Retype all of the entries that appear below, keeping them exactly as they are.

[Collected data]
►
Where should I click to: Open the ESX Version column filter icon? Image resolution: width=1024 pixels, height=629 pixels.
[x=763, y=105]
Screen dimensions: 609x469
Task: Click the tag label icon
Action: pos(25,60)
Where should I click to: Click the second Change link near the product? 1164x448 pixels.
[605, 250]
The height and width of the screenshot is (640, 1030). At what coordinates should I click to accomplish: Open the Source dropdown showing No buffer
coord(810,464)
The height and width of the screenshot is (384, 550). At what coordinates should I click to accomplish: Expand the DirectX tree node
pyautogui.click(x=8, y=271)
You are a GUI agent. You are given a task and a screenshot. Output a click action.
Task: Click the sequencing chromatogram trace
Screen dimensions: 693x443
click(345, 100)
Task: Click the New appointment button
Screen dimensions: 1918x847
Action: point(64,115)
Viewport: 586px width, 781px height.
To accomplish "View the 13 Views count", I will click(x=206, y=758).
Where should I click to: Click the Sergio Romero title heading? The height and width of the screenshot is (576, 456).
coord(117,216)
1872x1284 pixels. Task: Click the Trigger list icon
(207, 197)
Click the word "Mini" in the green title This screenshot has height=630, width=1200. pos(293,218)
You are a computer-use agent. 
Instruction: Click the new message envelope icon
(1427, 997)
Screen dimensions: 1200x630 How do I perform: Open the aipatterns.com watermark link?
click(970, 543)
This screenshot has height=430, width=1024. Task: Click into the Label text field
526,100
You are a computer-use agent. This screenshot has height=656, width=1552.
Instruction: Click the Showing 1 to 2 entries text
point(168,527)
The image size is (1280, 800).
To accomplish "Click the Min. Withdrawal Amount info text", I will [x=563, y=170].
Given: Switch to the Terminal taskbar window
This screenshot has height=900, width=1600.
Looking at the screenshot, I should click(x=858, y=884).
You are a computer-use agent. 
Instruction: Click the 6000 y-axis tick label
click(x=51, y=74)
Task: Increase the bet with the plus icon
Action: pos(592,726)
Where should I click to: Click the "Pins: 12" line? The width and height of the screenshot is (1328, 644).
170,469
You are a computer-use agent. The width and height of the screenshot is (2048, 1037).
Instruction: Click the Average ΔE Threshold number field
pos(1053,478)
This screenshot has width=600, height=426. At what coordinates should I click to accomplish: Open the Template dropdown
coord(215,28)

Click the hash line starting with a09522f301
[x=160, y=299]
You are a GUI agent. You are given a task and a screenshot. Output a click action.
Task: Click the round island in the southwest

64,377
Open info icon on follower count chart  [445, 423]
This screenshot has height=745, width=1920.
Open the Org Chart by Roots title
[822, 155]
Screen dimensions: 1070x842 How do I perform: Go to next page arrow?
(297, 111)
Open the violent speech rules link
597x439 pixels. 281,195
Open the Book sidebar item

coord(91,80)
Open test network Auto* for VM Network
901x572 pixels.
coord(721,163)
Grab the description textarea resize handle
◄
Answer space:
Where should I click to: Open the ESX Version column filter icon? Image resolution: width=1024 pixels, height=629 pixels.
[x=763, y=105]
Screen dimensions: 609x469
Task: Click the tag label icon
Action: pos(25,60)
Where should I click to: Click the second Change link near the product? 1164x448 pixels.
[605, 250]
The height and width of the screenshot is (640, 1030). At what coordinates should I click to accomplish: Open the Source dropdown showing No buffer
coord(810,464)
The height and width of the screenshot is (384, 550). At what coordinates should I click to accomplish: Expand the DirectX tree node
pyautogui.click(x=8, y=271)
You are a GUI agent. You are given a task and a screenshot. Output a click action.
Task: Click the sequencing chromatogram trace
Screen dimensions: 693x443
click(345, 100)
Task: Click the New appointment button
Screen dimensions: 1918x847
Action: point(64,115)
Viewport: 586px width, 781px height.
To accomplish "View the 13 Views count", I will click(x=206, y=758).
Where should I click to: Click the Sergio Romero title heading? The height and width of the screenshot is (576, 456).
coord(117,216)
1872x1284 pixels. Task: Click the Trigger list icon
(207, 197)
Click the word "Mini" in the green title This screenshot has height=630, width=1200. pos(293,218)
You are a computer-use agent. 
Instruction: Click the new message envelope icon
(1427, 997)
Screen dimensions: 1200x630 How do I perform: Open the aipatterns.com watermark link?
click(970, 543)
This screenshot has height=430, width=1024. Task: Click into the Label text field
526,100
You are a computer-use agent. This screenshot has height=656, width=1552.
Instruction: Click the Showing 1 to 2 entries text
point(168,527)
The image size is (1280, 800).
To accomplish "Click the Min. Withdrawal Amount info text", I will [x=563, y=170].
Given: Switch to the Terminal taskbar window
This screenshot has height=900, width=1600.
Looking at the screenshot, I should click(x=858, y=884).
You are a computer-use agent. 
Instruction: Click the 6000 y-axis tick label
click(x=51, y=74)
Task: Increase the bet with the plus icon
Action: pos(592,726)
Where should I click to: Click the "Pins: 12" line? The width and height of the screenshot is (1328, 644).
170,469
You are a computer-use agent. The width and height of the screenshot is (2048, 1037).
Instruction: Click the Average ΔE Threshold number field
pos(1053,478)
This screenshot has width=600, height=426. At what coordinates should I click to accomplish: Open the Template dropdown
coord(215,28)

Click the hash line starting with a09522f301
[x=160, y=299]
You are a GUI agent. You are given a task and a screenshot. Output a click action.
Task: Click the round island in the southwest

64,377
Open info icon on follower count chart  [445, 423]
This screenshot has height=745, width=1920.
Open the Org Chart by Roots title
[822, 155]
Screen dimensions: 1070x842 How do I perform: Go to next page arrow?
(297, 111)
Open the violent speech rules link
597x439 pixels. 281,195
Open the Book sidebar item

coord(91,80)
Open test network Auto* for VM Network
901x572 pixels.
coord(721,163)
Grab the description textarea resize handle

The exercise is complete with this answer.